Muddy men seek bamboo tree in Mie festival for rich harvest
The Asahi Shimbun by YOSHIHIRO OGINO/ Staff Writer Jun 25, 2017
SHIMA, Mie Prefecture--In a muddy and sloppy rice field, half-naked men competed for a bamboo tree decorated with a huge “uchiwa” (paper fan) during an annual rice-planting festival here on June 24.
About 40 men participated in the “Taketori-shinji (Bamboo-capturing ritual) held in the Izawanomiya shrine in the Isobecho district of Shima, Mie Prefecture.

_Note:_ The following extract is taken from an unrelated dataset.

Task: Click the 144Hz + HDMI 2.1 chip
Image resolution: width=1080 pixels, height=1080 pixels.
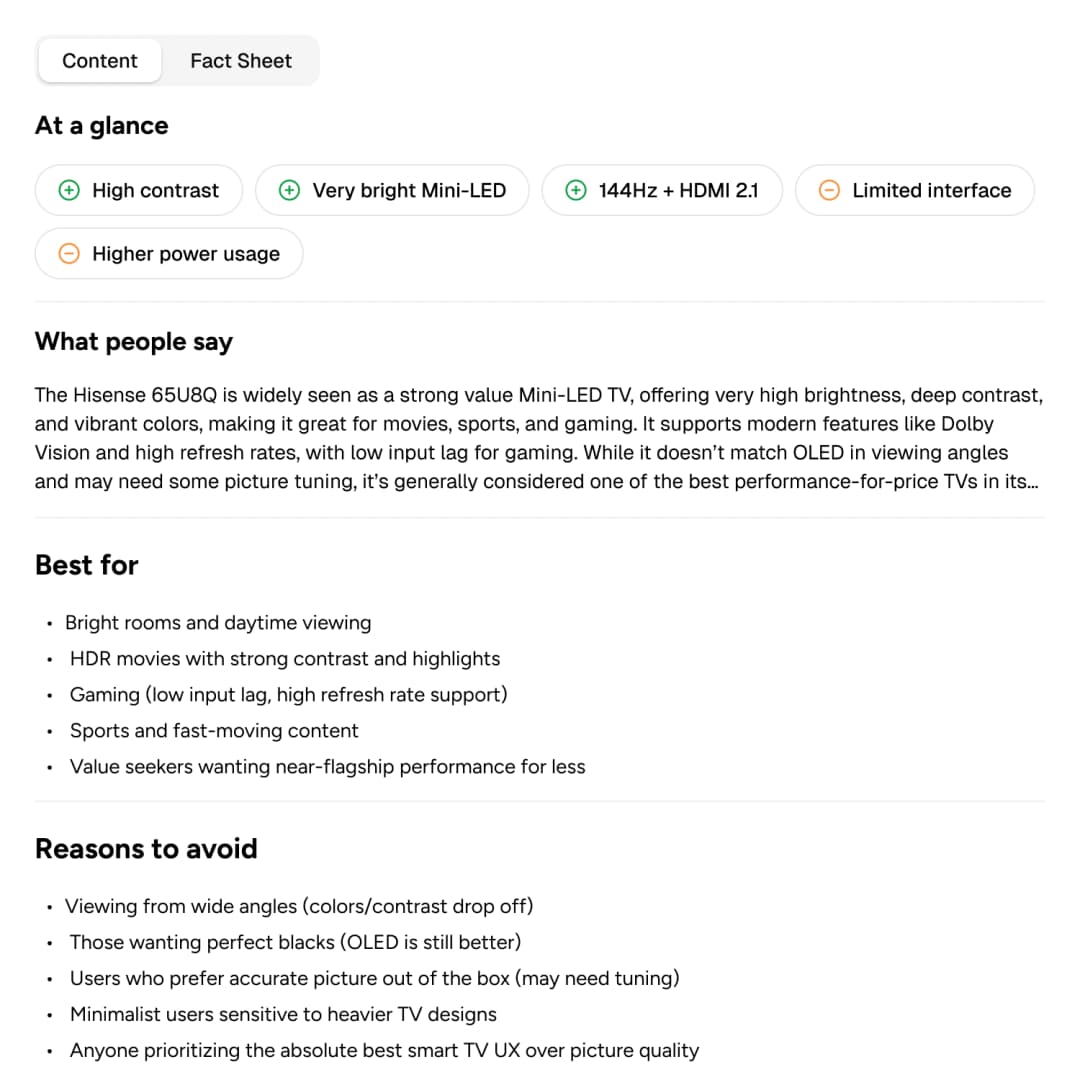Action: coord(662,190)
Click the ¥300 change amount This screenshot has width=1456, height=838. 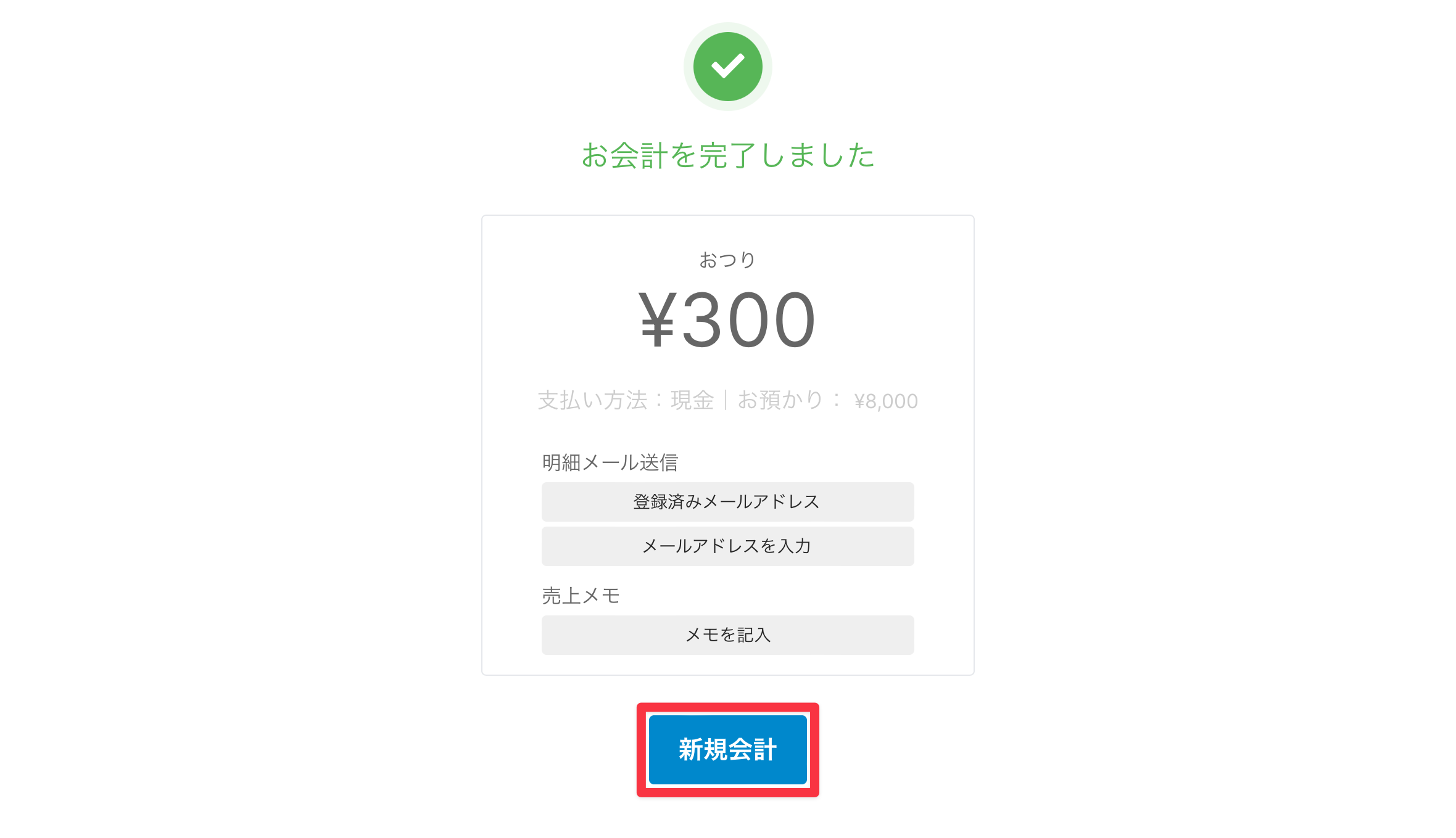[727, 320]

After the mud-covered participants toppled the 15-meter-high bamboo tree in the rice field, they rotated it as if drawing a circle.
After the Taketori-shinji, local children and adults, clad in traditional costumes, planted rice seedlings and danced graciously in accordance with “dengaku” (rice field music), praying for a bountiful harvest.
Mud-covered men carry a bamboo tree in a rice-planting festival in Shima, Mie Prefecture, on June 24. (Noboru Tomura)
The bamboo ritual is part of the “Isobe no omita” festival. Omita means a rice field owned by shrines, temples or the imperial family.
The Izawanomiya is an annex of Ise Jingu shrine in Ise, also in Mie Prefecture. The festival is designated by the central government as an important intangible folk cultural asset.